Mum stood, back to him, hands on sink, leaning over the bowl as though she might be sick.

‘It’s all right, love. You go upstairs.’

‘No.’ Nick’s voice wobbled but he was a man now. He worked full-time, and the days of hiding under his covers, hands pressed over his ears, were over. Never again would he pretend to believe the stories Mum had walked into a cupboard or slipped getting out of the bath. Besides he had one advantage over his dad now. He was taller. Fitter. Faster. He shouldn’t be scared, but Nick felt his knees begin to shake as his dad took a step towards him, hand raised.
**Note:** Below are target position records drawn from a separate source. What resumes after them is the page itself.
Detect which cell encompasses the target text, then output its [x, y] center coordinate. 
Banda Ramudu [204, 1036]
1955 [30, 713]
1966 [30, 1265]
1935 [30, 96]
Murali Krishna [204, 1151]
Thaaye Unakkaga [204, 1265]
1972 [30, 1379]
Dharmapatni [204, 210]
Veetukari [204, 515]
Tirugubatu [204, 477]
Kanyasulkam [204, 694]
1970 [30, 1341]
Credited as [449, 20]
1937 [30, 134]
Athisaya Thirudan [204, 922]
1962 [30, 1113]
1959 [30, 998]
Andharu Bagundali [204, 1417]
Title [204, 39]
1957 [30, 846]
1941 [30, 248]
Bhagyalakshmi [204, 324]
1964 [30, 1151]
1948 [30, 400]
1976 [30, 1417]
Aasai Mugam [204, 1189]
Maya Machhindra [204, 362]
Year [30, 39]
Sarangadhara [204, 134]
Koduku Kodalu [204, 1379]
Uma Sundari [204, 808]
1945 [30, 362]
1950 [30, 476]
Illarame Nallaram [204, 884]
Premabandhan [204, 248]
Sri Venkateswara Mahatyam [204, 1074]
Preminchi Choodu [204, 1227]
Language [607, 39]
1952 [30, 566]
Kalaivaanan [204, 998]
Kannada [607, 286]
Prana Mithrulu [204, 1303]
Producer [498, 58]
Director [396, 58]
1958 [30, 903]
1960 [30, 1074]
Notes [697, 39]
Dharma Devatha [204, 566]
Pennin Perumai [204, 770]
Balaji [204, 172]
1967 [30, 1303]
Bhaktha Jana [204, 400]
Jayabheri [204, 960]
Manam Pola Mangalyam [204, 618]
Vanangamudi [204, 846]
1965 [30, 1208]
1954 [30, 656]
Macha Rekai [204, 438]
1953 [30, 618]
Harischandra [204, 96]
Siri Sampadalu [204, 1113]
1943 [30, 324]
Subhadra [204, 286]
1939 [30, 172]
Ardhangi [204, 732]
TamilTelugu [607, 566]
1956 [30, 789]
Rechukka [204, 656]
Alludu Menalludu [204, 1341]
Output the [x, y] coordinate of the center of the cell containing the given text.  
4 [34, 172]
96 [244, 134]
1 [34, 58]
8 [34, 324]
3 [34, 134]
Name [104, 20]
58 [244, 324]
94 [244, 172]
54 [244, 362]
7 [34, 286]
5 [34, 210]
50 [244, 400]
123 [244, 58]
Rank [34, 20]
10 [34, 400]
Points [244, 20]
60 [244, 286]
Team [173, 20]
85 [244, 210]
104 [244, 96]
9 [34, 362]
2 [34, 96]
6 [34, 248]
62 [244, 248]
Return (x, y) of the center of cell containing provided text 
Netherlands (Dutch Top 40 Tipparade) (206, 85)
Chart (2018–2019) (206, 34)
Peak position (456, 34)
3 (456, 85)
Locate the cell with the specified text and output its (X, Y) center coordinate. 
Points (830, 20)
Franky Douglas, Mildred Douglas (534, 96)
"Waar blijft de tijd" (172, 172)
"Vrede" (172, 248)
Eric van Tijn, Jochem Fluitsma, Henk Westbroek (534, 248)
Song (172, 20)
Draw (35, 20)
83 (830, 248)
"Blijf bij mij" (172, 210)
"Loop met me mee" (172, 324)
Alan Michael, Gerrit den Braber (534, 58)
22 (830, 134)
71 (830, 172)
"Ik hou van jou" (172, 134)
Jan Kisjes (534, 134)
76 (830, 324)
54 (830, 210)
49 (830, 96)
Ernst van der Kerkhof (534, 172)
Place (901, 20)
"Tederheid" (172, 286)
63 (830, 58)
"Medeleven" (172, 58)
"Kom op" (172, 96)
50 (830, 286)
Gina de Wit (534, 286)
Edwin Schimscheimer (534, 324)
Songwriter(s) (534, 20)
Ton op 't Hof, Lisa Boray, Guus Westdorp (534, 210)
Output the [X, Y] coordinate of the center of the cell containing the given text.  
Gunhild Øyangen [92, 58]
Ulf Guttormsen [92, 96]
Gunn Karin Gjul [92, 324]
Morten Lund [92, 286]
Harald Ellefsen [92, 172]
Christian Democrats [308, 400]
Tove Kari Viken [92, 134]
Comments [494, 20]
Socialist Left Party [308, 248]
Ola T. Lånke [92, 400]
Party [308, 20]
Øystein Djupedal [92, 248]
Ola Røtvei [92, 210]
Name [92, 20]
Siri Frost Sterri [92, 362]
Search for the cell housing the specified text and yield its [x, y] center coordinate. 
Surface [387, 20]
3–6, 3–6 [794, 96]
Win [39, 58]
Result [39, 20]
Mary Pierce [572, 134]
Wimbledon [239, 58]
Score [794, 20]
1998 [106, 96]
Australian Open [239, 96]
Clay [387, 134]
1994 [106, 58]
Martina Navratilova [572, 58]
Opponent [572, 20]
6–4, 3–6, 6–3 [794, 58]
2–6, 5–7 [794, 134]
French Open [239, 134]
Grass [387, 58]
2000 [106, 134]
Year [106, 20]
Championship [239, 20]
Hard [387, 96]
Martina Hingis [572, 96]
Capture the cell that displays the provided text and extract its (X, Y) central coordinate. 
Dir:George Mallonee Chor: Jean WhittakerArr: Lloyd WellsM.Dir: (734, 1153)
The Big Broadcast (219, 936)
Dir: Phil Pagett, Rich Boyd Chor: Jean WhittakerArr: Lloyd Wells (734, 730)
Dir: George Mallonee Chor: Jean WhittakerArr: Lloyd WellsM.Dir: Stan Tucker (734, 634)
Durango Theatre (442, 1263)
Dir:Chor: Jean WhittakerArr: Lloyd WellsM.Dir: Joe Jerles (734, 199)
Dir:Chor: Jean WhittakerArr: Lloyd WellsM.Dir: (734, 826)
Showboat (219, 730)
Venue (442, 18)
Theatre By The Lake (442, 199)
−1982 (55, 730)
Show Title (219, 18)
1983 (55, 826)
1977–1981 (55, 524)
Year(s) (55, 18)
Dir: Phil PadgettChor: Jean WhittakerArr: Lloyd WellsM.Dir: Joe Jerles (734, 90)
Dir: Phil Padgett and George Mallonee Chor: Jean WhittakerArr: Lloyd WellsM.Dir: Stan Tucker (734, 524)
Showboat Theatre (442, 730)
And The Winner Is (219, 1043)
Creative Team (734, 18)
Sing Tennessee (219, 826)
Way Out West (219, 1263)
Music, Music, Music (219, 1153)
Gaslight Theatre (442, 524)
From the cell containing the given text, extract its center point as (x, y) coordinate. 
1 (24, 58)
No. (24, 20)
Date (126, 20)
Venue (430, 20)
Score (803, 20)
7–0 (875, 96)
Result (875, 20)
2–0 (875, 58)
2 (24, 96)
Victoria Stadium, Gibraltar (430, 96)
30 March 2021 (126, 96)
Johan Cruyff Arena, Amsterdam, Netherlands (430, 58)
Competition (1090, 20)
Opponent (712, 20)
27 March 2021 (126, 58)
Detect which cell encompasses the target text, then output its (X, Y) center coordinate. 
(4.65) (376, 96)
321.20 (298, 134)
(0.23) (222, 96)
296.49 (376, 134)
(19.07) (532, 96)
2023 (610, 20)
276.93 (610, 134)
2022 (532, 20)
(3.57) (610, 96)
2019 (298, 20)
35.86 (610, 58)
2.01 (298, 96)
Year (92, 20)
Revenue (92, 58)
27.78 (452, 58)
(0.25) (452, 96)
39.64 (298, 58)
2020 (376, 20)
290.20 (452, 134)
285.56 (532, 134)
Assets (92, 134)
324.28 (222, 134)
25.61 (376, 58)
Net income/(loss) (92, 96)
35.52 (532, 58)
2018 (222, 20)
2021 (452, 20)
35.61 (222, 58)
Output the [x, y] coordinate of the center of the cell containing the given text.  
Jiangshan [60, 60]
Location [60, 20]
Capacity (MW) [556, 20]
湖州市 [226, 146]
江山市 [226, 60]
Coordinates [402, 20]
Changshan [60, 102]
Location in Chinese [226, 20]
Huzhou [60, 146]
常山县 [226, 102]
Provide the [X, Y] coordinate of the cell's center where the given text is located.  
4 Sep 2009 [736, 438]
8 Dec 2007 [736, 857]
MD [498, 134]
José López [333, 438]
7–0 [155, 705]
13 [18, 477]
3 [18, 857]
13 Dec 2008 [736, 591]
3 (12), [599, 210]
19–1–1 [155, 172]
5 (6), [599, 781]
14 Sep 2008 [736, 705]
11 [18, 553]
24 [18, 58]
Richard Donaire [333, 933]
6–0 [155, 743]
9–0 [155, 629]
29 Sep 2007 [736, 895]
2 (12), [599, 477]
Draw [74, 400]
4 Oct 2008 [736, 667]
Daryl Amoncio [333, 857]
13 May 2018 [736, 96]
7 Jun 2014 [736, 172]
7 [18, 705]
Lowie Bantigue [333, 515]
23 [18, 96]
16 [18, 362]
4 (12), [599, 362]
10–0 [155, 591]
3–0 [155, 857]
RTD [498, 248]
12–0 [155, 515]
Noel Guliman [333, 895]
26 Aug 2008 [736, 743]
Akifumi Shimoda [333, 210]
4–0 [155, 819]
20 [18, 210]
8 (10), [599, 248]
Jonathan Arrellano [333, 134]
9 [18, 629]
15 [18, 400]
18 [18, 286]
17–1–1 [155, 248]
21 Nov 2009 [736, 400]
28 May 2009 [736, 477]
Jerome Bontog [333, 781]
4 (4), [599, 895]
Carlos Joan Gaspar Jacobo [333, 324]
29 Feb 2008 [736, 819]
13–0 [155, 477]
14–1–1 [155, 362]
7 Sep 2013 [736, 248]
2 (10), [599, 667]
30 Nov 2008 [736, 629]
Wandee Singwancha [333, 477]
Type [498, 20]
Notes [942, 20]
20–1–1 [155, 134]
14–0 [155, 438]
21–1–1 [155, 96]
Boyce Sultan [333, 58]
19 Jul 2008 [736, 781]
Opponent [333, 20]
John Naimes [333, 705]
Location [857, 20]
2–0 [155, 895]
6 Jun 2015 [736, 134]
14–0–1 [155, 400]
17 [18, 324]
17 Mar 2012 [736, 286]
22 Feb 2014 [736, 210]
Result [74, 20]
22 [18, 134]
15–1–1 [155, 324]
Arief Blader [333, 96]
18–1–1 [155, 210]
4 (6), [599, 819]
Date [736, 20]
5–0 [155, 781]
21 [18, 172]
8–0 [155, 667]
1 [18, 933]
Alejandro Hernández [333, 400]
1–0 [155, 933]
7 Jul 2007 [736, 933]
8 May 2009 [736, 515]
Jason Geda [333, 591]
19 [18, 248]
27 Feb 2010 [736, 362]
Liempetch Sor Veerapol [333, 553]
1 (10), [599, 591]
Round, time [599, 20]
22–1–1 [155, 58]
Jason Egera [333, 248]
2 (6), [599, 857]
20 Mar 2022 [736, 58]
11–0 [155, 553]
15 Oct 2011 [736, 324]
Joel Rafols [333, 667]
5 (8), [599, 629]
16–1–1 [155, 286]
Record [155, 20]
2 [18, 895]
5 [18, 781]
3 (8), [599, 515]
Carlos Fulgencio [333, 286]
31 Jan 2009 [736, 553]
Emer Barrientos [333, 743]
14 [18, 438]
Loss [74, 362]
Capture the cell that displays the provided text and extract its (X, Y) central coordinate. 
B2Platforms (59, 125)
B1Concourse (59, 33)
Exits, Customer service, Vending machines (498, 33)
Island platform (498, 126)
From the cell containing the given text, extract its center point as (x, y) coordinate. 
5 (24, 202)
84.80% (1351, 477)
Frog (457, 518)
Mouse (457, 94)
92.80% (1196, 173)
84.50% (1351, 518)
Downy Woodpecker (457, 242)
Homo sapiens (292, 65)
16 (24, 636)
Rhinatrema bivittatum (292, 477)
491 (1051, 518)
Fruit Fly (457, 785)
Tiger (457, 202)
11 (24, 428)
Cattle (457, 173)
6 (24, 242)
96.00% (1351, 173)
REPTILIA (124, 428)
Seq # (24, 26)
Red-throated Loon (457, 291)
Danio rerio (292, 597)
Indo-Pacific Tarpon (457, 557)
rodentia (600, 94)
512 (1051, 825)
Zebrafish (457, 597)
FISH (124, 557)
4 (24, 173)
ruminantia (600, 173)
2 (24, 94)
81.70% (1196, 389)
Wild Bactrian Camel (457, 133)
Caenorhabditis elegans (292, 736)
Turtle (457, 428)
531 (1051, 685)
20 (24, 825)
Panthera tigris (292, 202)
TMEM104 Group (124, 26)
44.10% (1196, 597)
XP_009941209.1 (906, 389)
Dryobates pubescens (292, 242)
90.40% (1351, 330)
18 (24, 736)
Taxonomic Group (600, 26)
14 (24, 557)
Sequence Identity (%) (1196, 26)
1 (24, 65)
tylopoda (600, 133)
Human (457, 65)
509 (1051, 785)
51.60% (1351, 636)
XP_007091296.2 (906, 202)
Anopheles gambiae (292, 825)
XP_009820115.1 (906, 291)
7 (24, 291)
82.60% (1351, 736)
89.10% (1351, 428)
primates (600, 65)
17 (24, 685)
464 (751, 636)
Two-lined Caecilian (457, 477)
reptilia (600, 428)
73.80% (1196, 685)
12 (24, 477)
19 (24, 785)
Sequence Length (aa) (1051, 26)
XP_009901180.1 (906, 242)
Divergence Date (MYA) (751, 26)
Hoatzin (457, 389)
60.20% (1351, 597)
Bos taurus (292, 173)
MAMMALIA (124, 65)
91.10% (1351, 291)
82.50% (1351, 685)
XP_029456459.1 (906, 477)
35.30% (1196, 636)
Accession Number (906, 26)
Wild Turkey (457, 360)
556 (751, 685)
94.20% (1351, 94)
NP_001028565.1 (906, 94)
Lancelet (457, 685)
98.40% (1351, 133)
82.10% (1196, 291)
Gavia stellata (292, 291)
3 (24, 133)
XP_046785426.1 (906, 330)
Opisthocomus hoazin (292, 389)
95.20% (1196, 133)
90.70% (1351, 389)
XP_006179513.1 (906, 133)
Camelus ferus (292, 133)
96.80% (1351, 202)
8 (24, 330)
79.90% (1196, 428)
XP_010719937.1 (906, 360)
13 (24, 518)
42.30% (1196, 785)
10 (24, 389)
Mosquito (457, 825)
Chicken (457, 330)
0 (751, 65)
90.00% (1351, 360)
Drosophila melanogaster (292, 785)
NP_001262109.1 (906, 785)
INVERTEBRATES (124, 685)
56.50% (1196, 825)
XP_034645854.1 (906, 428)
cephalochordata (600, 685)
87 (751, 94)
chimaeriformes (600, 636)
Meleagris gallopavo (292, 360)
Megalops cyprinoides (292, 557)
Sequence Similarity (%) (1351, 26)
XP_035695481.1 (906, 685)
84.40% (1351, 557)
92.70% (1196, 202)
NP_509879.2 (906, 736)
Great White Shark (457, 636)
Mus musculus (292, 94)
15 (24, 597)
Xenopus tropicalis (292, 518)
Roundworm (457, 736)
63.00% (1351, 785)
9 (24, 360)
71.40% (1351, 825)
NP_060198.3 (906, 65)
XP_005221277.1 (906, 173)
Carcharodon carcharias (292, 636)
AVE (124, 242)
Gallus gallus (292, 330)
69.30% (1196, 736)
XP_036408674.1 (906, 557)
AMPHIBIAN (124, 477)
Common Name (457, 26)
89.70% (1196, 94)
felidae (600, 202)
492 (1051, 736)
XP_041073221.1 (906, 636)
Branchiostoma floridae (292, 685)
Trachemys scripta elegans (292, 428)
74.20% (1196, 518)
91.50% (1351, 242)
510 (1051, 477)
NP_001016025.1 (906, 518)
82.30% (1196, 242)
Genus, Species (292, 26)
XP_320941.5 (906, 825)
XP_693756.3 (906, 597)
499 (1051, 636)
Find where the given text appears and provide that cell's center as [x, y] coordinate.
His mum cried: ‘Leave him alone’, and spun around, and Nick saw her swollen lip, the blood trickling down her chin.

He knew he had a fraction of a second to decide what to do. To walk away or hit back. There was a buzzing in his ears and his blood felt as though it was on fire as it crackled and steamed through his veins. His dad’s hand connected with his cheek, causing his teeth to slam together, and Nick felt an invisible force pull his fist back and pound it into his dad’s face again and again. His vision tunnelled. He was surrounded by blackness but he didn’t stop. Couldn’t stop. In the background, his mum screamed, bone crunched, and Nick grunted with each and every punch. The anger he felt over every past hurt his father had caused teemed with the anger he felt now. It wasn’t until his dad fell limp and loose, Nick released his grip on the front of his dad’s shirt, and Kevin, for Nick swore then and there he would never call him dad again, crumpled to the floor. Gradually the thrumming in his ears subsided, the black dots in front of his eyes faded away, and as Nick stared with horror at the bruised and bloodied face lying before him, he knew he’d gone too far.